>> Start Source document

[Date Prev][Date Next][Thread Prev][Thread Next][Date Index][Thread Index]

Re: [microblaze-uclinux] xenet_FifoSend(struct sk_buff *orig_skb,structnet_device *dev)



Hi,

I've been following the discussion on speeding up the ethernet with interest. I had a look at the do_csum() routine in the arch/microblaze/lib/checksum.c file and produced an assembler version in the hopes of providing some speedup.

I'm not familiar with how to best fold this into the normal code base - I just commented out the do_csum in the c file and added assly_csum.o to the makefile in that directory.

I've attached the assly_csum.S file to this message.

I'd be interested if the 100us checksum calculation in your test case below is changed much by using this optimization.

Jim Law
Iris Power LP


----- Original Message ----- From: "Brettschneider Falk" <fbrettschneider@xxxxxxxxxxxxxxx>
To: <microblaze-uclinux@xxxxxxxxxxxxxx>
Sent: Thursday, April 24, 2008 12:25 PM
Subject: RE: [microblaze-uclinux] xenet_FifoSend(struct sk_buff *orig_skb,structnet_device *dev)


Hi,

John Williams wrote:
> That's the primary entry point for the upper network layer
> to send a
> packet via this device.  The alignment requirement is deeply
> ingrained
> into the kernel.  The problem comes about because ethernet
> frame headers
> are not a multiple of 4 bytes long, but kernel expects (or at least
> assumes) that IP header fields are word aligned.
Here are 2 patches, applying both of them makes xenet_FifoSend() much faster. Patch skbuff.c.diff makes the data aligned for xenet_FifoSend(), patch adapter.c.diff checks the alignment and avoids memcpy() in case of that it's aligned. Patch skbuff.c.diff slows down tpc.c:tcp_sendmsg() because the memcpy() there has offset=2 now, but the second memcpy() which had offset=2 anyway is completely prevented now. So after all it's better now.

What do you think about these 2 patches?

My user program was permanently sending data. Time measuring with an oscilloscop showed that most of the time the spent time in xenet_FifoSend() is reduced from about 600us to about 200us. The 200us consists of 100us checksum calculation plus 100us spent in XEmac_FifoSend().

Though I noticed that the call of xenet_FifoSend() is just every millisecond. That is why the data throughput (Megabytes per second) to my PC keeps the same. Is xenet_FifoSend() called by a timer with such frequency of 1/ms? If yes, can it be reduced?

CU, F@lk
###################################-*-asm*- # # Copyright 2008 (c) Jim Law - Iris LP All rights reserved. # # This file is subject to the terms and conditions of the GNU General
# Public License.  See the file COPYING in the main directory of this
# archive for more details.

>> End Source document

* Your goal: Pick up the mailing-list message about the MicroBlaze checksum routine where it stops, and write the part that comes next. The listing after this point is separate material and has no connection to the mailing-list message above.

>> Start Data provided

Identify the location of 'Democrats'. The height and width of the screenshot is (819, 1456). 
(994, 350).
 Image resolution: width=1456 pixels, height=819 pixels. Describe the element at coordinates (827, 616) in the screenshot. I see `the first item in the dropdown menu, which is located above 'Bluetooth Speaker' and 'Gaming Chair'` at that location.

>> End Data provided

* Reply to the task:
#
# Written by Jim Law <jlaw@xxxxxxxxxxxxx>
# # intended to replace the do_csum in checksum.c in arch/microblaze/lib
#
#
# assly_csum.s # # Attempt at quicker checksum for ethernet
#	Input :	Operand1 in Reg r5 - starting address of buffer
#		Operand2 in Reg r6 - number of bytes to perform checksum on		
#	Output: Result in Reg r3 - checksum 16
#			
# # Explanation:
# 	Perform modulo 16 bit checksum on a (possibly unaligned)
#	big-endian buffer of size spec'd in bytes
#
#
#######################################

#include <asm/clinkage.h>

	.globl	C_SYMBOL_NAME(do_csum)
	.ent	C_SYMBOL_NAME(do_csum)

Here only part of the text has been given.